Both parks have evidence of the amazing new Polish passion: food - or, rather, haute cuisine. In a country where once the potato was king of the table and where, they say, meat dishes meant 57 varieties of pigs' trotters and pork knuckles, things are changing fast. In one wing of the Wilanow palace, for instance, they have been staging a mouth-watering display of how food was served in the great houses in the days of yore.
It's better in the Lazienki. There you don't just have to drool but can sit down in the elegant Orangerie for some of the finest food in Europe east of the French border.
But there is fine fare everywhere, and the most unlikely places are being turned into restaurants. One provides traditional foods - the best fish, duck and puddings - in chintzy surroundings in a pretty little villa. In sadder times the Russian KGB tortured its victims there. In the main square of the Old City, reconstructed after the wholesale destruction wrought by the Nazis at the end of the war, there is a restaurant where they have been selling wine and food since the 1540s.
The coffee house that was a favourite of Gen de Gaulle when, as a young captain, he was attached to the army of the newly independent Poland after the first World War, is still the quiet, respectable place it has been since 1869 - a Bewley's Oriental Café, one might say.
Meanwhile, the agricultural lobby is gearing up to defend its interests in the EU of which Poland is a proud new member. Andrzej Leper, a nationalist politician, has delivered more than one broadside against foreigners coming in and ruining the organic qualities of an industry where horses continue to provide the power which in other countries comes from tractors.
He says Poland uses seven times less chemicals than the West, and does not want to import animals and poultry that have been reared using antibiotics, growth promoters, dioxins and sludge from cess-pits and many other additional chemicals.
"Polish food is healthy food," he snaps.
As the chefs and restaurateurs vie with each other the eternal Warsaw goes about its business as it has always done - conservative, a little suspicious of foreigners.
For whatever reason the curses of urban life experienced in western Europe have not penetrated the Polish capital.

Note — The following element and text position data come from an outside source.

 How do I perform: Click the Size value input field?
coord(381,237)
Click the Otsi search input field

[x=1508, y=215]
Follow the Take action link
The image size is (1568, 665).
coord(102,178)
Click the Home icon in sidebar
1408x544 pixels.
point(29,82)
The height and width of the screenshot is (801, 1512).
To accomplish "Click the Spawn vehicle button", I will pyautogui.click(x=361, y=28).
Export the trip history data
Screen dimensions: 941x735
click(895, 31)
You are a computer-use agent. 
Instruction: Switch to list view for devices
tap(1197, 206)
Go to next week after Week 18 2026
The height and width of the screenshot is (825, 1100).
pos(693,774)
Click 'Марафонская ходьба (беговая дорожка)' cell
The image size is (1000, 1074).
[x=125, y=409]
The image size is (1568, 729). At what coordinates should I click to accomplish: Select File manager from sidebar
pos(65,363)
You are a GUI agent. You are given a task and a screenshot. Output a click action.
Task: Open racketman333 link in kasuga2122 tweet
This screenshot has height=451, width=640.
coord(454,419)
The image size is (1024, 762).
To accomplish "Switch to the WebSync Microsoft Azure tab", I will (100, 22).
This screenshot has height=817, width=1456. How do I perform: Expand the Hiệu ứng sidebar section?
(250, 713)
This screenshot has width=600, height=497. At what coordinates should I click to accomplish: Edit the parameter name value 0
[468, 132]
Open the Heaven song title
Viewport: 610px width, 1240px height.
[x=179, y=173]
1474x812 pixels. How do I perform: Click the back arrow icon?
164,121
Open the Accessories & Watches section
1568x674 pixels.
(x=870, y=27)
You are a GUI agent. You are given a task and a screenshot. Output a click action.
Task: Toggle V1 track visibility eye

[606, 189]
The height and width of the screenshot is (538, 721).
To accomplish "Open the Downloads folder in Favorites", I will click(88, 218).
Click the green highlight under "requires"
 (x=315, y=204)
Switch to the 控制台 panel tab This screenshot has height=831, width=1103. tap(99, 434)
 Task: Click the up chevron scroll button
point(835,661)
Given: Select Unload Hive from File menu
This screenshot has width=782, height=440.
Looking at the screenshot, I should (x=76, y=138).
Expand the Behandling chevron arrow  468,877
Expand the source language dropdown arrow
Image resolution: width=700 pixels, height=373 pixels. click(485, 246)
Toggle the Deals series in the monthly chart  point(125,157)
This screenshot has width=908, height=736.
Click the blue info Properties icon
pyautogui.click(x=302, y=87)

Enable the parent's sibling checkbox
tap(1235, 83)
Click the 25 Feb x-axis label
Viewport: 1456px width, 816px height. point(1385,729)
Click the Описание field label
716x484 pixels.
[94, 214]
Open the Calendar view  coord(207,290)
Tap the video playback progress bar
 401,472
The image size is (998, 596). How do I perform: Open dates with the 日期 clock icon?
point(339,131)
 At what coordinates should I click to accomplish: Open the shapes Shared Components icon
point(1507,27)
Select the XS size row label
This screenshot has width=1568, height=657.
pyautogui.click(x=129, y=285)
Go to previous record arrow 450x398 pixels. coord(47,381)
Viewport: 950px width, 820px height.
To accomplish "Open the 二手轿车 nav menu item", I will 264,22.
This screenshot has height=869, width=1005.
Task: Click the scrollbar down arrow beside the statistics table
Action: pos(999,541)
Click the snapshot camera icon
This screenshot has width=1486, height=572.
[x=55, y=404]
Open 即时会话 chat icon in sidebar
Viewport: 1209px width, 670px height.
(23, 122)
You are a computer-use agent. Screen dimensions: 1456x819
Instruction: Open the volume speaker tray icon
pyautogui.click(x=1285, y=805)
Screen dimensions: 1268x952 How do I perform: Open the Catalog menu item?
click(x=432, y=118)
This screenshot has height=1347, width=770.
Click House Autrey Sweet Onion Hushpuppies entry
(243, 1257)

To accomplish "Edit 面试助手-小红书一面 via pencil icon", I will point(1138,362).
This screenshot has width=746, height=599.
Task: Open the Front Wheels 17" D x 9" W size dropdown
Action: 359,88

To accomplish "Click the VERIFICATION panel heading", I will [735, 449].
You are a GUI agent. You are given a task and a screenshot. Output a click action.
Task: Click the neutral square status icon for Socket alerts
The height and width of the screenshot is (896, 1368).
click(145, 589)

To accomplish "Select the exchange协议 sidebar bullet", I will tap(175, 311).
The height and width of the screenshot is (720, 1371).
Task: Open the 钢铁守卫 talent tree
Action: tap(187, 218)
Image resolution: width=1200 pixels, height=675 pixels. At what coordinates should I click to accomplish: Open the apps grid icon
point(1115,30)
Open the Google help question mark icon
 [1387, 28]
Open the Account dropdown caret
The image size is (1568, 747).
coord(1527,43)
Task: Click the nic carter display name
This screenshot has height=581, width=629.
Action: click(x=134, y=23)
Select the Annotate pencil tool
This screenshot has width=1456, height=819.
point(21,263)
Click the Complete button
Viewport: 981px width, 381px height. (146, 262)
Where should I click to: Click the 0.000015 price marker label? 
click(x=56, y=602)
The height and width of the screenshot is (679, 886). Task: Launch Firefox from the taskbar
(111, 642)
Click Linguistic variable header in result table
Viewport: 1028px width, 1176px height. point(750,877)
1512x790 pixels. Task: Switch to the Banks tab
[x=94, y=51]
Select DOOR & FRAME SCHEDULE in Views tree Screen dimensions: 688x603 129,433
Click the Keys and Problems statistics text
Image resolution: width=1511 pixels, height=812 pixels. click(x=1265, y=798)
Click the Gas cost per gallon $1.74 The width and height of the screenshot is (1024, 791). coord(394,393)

There are few of the garish neon signs in a city whose reconstruction its inhabitants regard as a miracle and which must consequently be treated with all the reverence accorded to a medieval saint's body in an Italian cathedral. The only sign of urban raciness was the parking of a seagoing yacht outside the Royal Castle recently as an advertisement for some bank.
There is a marked lack of any yobbish tendencies in this city which used to enjoy the reputation of being "the Paris of the East". There is nothing comparable to Temple Bar in Warsaw.
On the whole the Poles are, it appears, good citizens, not least when they eat and drink. That does not mean they have become abstemious with regard to alcohol. Vodka is produced in ever more enticing forms and ever more attractive packaging. One very senior Pole is reported to be under its spell for more hours of the day than are good for that person or indeed for the country.
But the votaries of the spirit continue to proclaim its quality of never producing a hangover. And Poles appear to have mastered the technique of imbibing vodka without giving the appearance of incapacity.
Poland could never produce a president such as Russia's Boris Yeltsin who memorably pinched a woman's bottom live on television.